The House has voted to waive privilege on the Auditor General’s correspondence with the Commons committee clerks – but Scheer warns that it’s not a precedent.

Poor Pat Martin – has to start using the word “allegedly” when he makes wild accusations. To top it off, Charlie Angus is afraid people will be afraid to speak up – but if he’s any example, they won’t be afraid of calling people names.

Thomas Mulcair is equivocating around the Sherbrooke Declaration a bit more these days.

Italy is now handling our interests in Iran.

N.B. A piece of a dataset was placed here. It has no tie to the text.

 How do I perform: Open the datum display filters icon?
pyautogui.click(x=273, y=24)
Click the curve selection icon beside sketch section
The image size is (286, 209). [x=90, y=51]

Martha Hall Findlay wants to run for the Liberal leadership again – once she’s paid off her debt from her last run. Hall Findlay and putative candidate David Bertschi say the rules favour sitting MPs (err, which they should, considering that the leadership should actually be determined by the caucus in the first place as opposed to this frankly boneheaded “supporter” idea).

Stephen Woodsworth is trying to gain last-minute support for his doomed motion on redefining when life begins. And remember – it’s not a bill, it’s a motion to have a committee debate it, and Harper has already declared this is going nowhere.

Candice Hoeppner is now Candice Bergen – her maiden name. And, she’s not this Candice Bergen, and she knows all the Murphy Brown jokes.

And over in Quebec, the new PQ government took down the Maple Leaf from the National Assembly – but they still had to swear their oath to the Queen. Aww, bless.